Nvidia a Presence in AI
Most significant AI implementations in such markets as autonomous cars, robotics and backend systems, have Nvidia technology involved, the analyst said, adding that Nvidia officials understood early that simulation would be a critical tool for training and developed that technology before others.
With AI Enterprise 1.1, Nvidia is recognizing the growing demand from enterprises to leverage containerized development for AI, which comes with both a number of benefits as well as heightened complexity. It requires orchestration across multiple layers of infrastructure, from AI and analytics software frameworks and hardware to containers and VMs. As a full-stack solution, AI Enterprise is designed to reduce that complexity and make it easier for enterprises to embrace AI, Fanelli said.
A Boost for Developers
It also makes it easier for developers who are creating AI applications, Enderle said. Enterprise products must conform with enterprise policies around such areas as security and auditability so that what is created doesn’t detract from the company’s objectives, he said. It also removes barriers to entry and ensures that the enterprise’s intended result is realized.
“AI Enterprise solutions have built into them critical functions that allow them to perform in an enterprise, so developers don’t have to create these functions themselves, speeding up development and potential sales volume to enterprises and government significantly while also improving the viability of the resulting offerings across all markets,” Enderle said.

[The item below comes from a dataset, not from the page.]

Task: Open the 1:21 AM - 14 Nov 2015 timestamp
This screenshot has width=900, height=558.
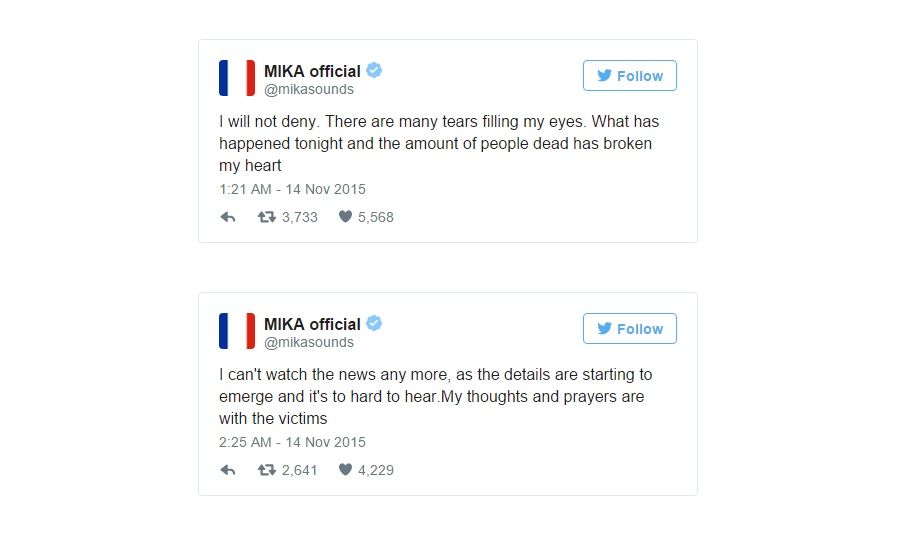Action: click(x=292, y=189)
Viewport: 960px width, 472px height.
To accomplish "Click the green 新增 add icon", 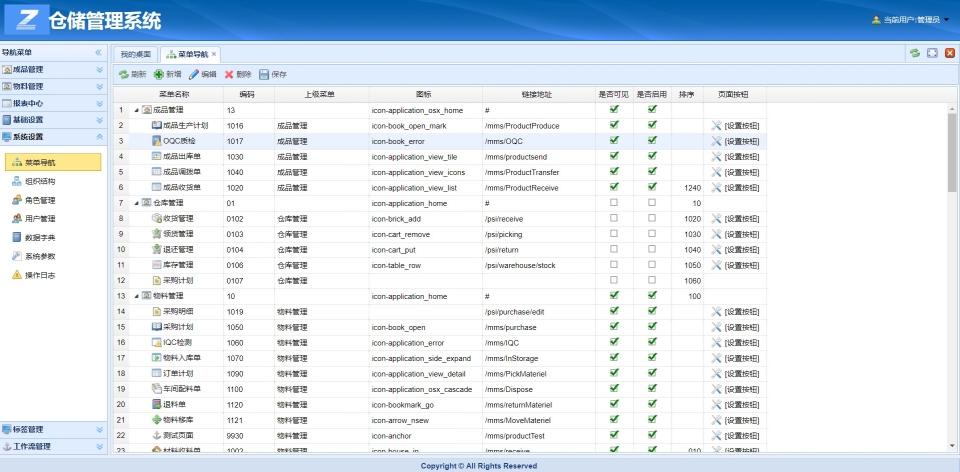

Nvidia and VMware are going to continue to ease access to AI Enterprise, with plans to soon add vSphere with Tanzu to GPU-maker’s LaunchPad program, where organizations can test and prototype AI workloads for free and learn how to develop and manage AI workloads. The program is available at nine Equinix data center locations worldwide.

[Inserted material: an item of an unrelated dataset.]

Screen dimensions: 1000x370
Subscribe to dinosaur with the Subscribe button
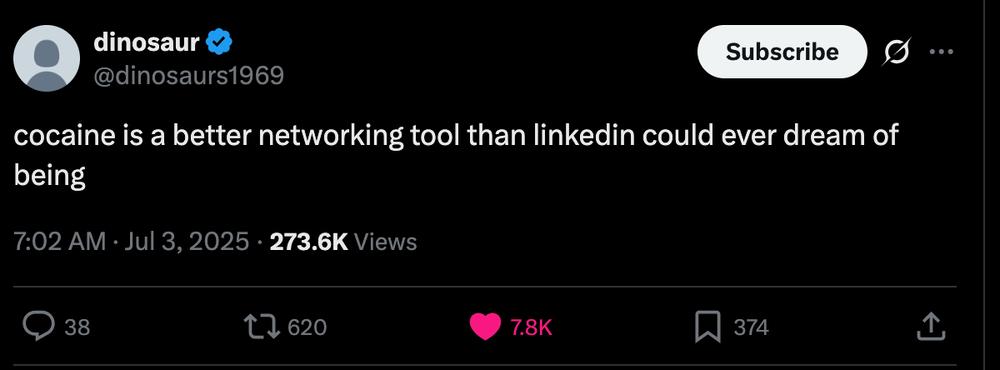[782, 52]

Cisco, Hitachi Vantara Join Server Lineup
Nvidia has a growing roster of hardware makers that offer Nvidia-certified systems to run AI Enterprise, including Dell EMC, Hewlett Packard Enterprise, Lenovo, SuperMicro, Atos and Gigabyte. With the AI Enterprise 1.1 announcement, Nvidia is adding Cisco Systems and Hitachi Vantara to the lineup.

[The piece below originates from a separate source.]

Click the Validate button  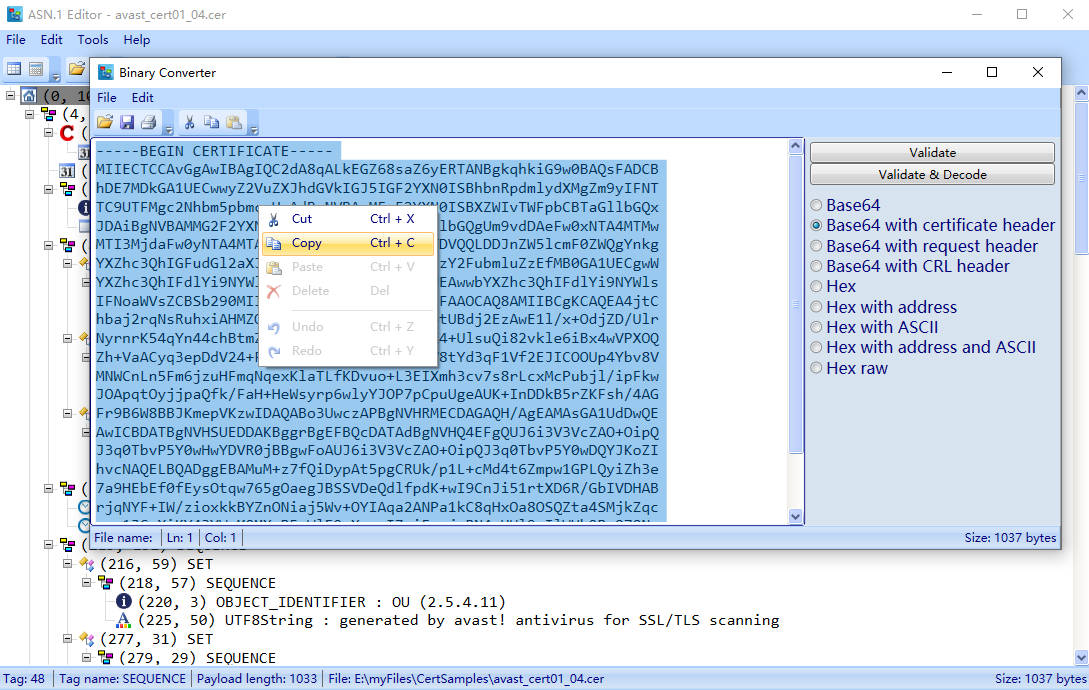point(932,152)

Cisco is rolling out the UCS C240 M6 rack server, a two-socket, 2U system powered by Nvidia’s A100 Tensor Core GPUs that can run a range of storge- and interconnect-intensive workloads, including big data analytics, databases, collaboration and high-performance computing (HPC). The first such system from Hitachi Vantara is the Hitachi Advanced Server DS220, which also includes two sockets and the A100 Tensor Core GPUs.
Jeremy Sawyer, senior director for cloud technology and software for Cisco’s Global Strategic Partner Program, wrote in a blog post that enterprises are migrating to hybrid cloud environments that involve multiple locations on-premises failover infrastructures. At the same time, developers are increasingly adopting cloud native technologies as they shift to containers and use Kubernetes to manage the environments.
“In addition, many of these companies are running compute-intensive, container-based workloads — such as AI training and inferencing, data analytics, and HPC — in their hybrid cloud environments,” Sayer wrote. “To help accelerate these workloads, many of our customers turn to Nvidia GPUs and the Nvidia AI Enterprise software suite.”
Given that, it made sense for Cisco to develop a Nvidia-certified server, he wrote.